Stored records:
↓

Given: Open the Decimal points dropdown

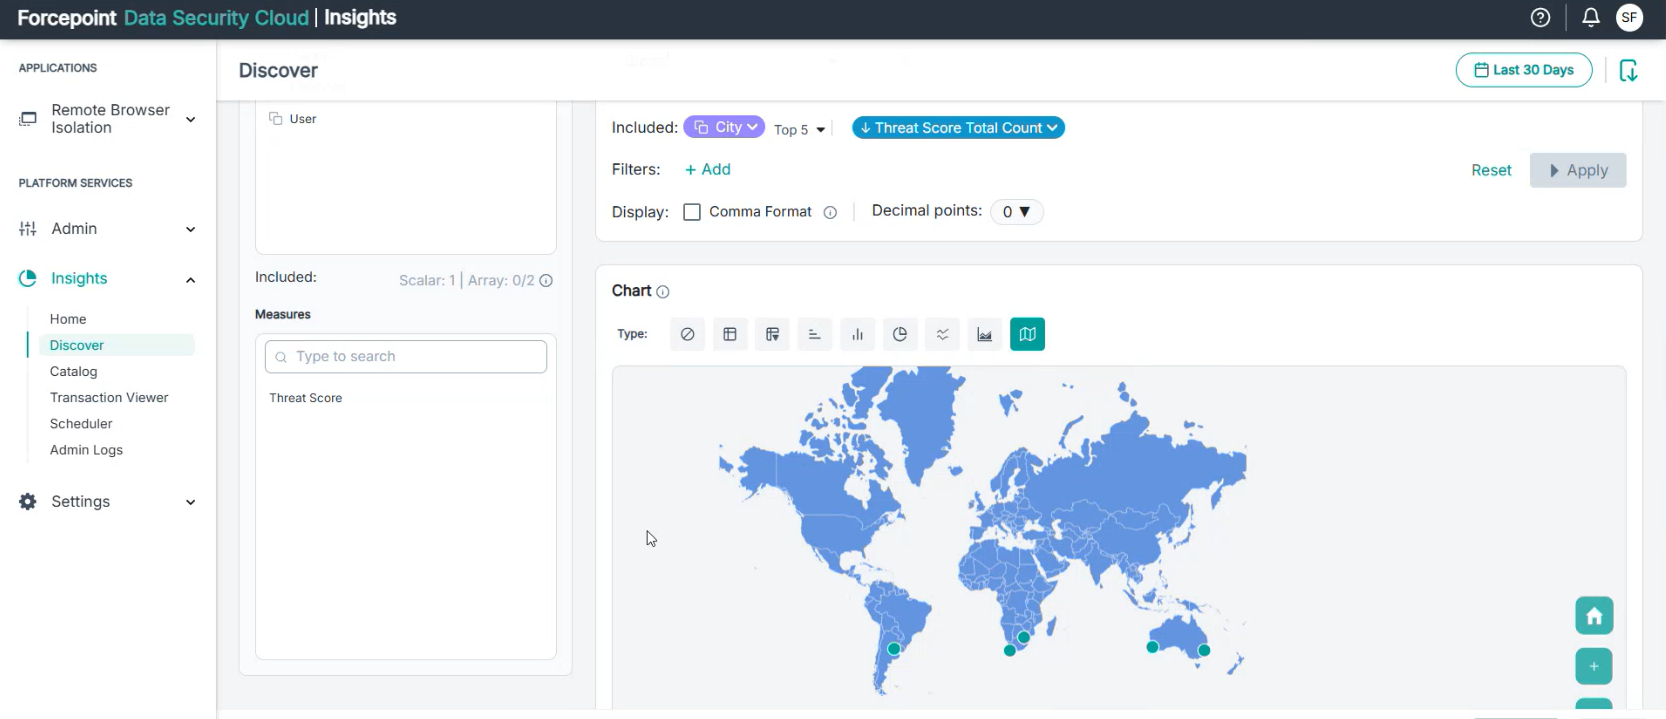Looking at the screenshot, I should [x=1016, y=212].
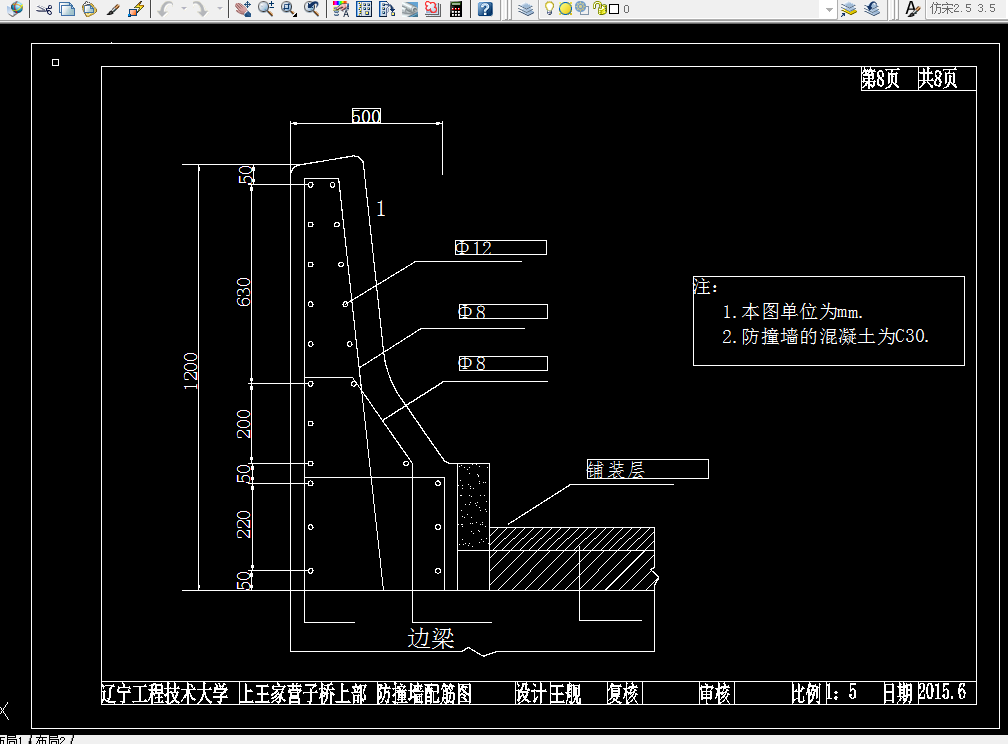Select the Cut scissors tool

45,10
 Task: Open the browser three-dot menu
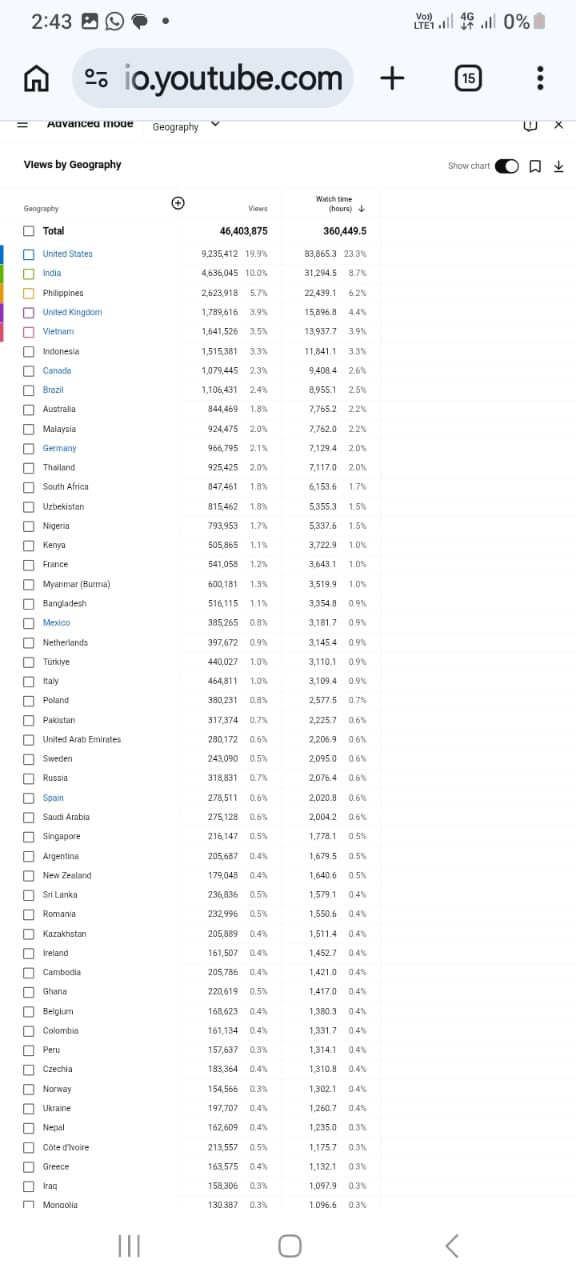pyautogui.click(x=540, y=78)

↑

Task to carry out:
Please return the entries above exactly as they appear, but without the pictures.

Written solution:
Given: Open the Decimal points dropdown

Looking at the screenshot, I should [x=1016, y=212].
Select the Cut scissors tool

45,10
 Task: Open the browser three-dot menu
pyautogui.click(x=540, y=78)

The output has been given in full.